The best way to put on weight is, by far using a GOMAD and heavy lifting approach. GOMAD ( Gallon of Milk a day) plus normal meals will put serious pounds on! I used it and put on 12lbs in 11days. I did stop b/c I was sick of milk but continued through with the rest of my squat program.

That is the other point: The human body responds to the stress put upon it. You have to drop the heavy cardio volume and focus on moving lots of Iron. Now, I didn't say STOP running or biking or swimming, just use it to get a sweat on/get the heart rate up etc.

Someone mentioned Starting Strength and I am 110% for this! Linear progression works awesome and this is what you need. If you are not interested in a full program there are others that can get you there, BUT the squatting is key! Doing bench&bi's the whole time leaves you pretty nonfunctional. Squatting will transfer over to important things like ruck marches and section attacks more than the B&B( although running will suck for a bit after finishing). Google Russian squat program, when I used it I added 40lbs to my back squat which was well over the 5%( almost 9% for me) the program is designed for.

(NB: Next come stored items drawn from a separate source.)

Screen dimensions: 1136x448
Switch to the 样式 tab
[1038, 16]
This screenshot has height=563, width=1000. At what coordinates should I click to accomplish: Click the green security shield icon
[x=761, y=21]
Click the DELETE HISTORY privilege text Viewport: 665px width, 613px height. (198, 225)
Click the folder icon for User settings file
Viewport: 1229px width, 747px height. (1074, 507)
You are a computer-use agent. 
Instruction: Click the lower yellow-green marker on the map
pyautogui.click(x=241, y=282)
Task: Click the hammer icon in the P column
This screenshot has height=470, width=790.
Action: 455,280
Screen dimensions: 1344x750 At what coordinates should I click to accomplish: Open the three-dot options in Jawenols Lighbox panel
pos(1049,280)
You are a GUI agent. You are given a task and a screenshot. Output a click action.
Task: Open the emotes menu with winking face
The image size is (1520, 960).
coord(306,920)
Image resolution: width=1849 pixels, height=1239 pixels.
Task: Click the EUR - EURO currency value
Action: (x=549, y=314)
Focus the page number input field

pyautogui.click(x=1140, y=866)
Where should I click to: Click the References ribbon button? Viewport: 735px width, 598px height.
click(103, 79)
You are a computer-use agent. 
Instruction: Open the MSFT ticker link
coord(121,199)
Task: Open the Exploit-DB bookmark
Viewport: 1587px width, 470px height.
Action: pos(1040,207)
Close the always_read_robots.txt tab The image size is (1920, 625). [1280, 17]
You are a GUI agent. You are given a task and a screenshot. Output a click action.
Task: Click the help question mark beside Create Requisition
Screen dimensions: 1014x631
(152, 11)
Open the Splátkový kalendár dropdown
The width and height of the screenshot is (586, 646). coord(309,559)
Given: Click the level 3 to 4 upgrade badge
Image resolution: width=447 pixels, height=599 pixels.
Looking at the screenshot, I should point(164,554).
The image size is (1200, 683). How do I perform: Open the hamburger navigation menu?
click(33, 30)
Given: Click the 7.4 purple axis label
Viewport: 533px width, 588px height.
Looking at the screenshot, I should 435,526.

You said you are Lactose intolerant? Tough cookie but ways around it; 1) there is Lactose-free milk out there that will get you the extra calories that you need. Can't do it with the werido-milk? next step in whole coconut milk! Don't know how much a gallon of coconut milk will cost but it has lots of good fats, high calorie and tastes good. The last step would be synthetic proteins; the stuff that is powdered for you, easily mixes etc.
This is IMHO. What works for me might not work for you. Try it and find out!